*Work required:* Retype exactly the lines below, starting with the line that contains "Task: Select the" and ending with the last line; leave out any pictures.

*Stored data:*
+++

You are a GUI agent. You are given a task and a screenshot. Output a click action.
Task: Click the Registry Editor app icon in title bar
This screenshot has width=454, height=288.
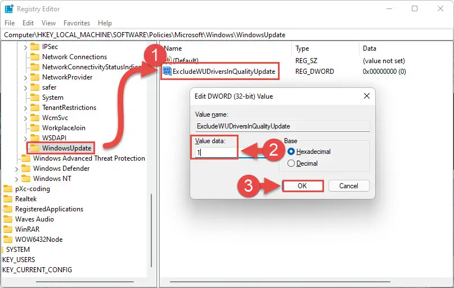9,9
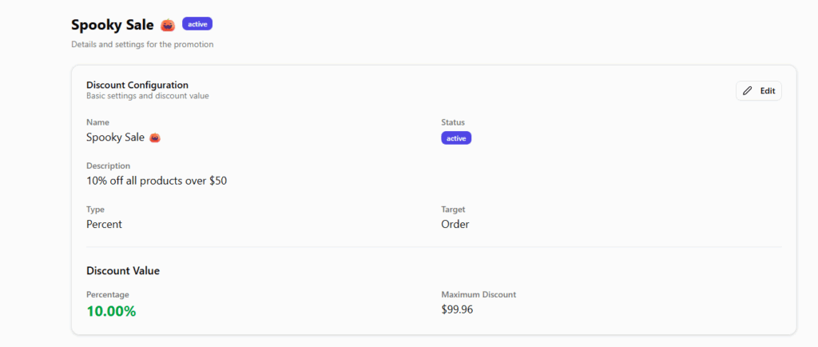Select the Order target value
Viewport: 818px width, 347px height.
[455, 224]
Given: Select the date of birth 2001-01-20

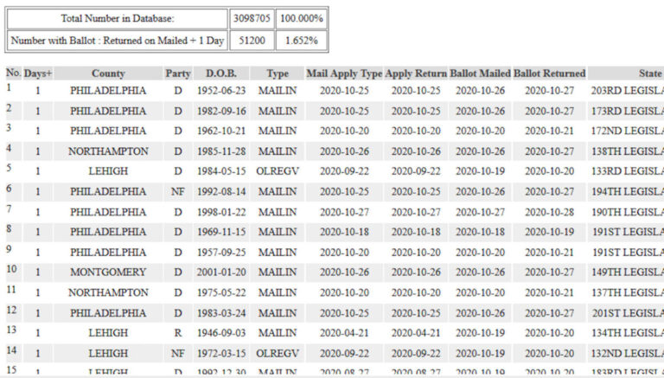Looking at the screenshot, I should (221, 272).
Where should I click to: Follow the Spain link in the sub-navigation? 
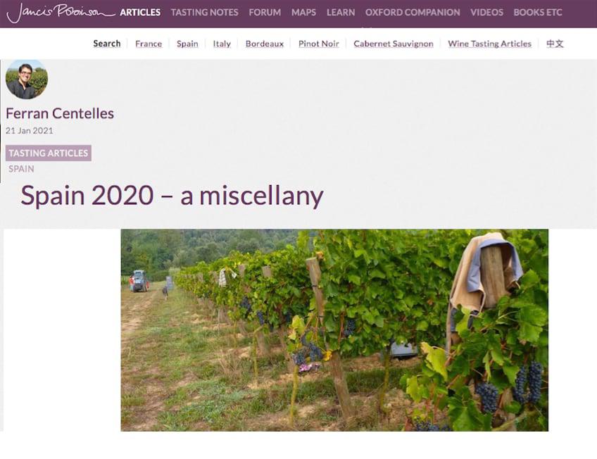click(x=187, y=44)
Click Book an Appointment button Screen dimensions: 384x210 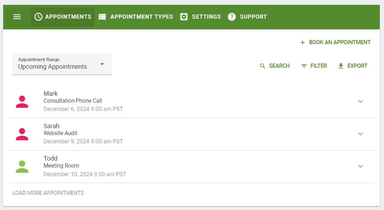335,42
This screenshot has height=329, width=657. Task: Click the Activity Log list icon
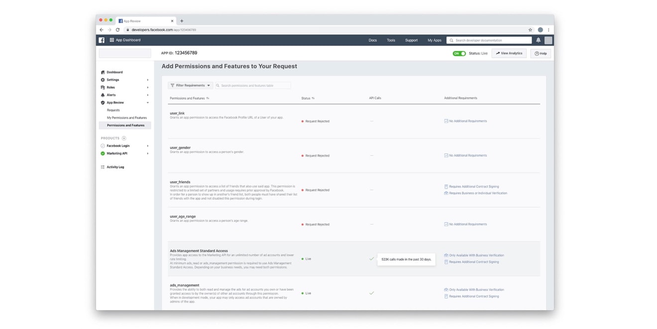coord(103,167)
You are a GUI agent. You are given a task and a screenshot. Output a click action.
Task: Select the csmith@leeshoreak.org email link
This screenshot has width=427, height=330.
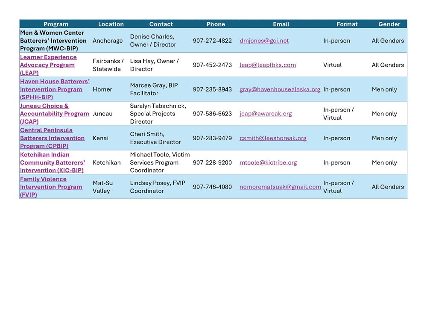[x=273, y=138]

+++

*Output below:*
Task: Select the csmith@leeshoreak.org email link
This screenshot has width=427, height=330.
[x=273, y=138]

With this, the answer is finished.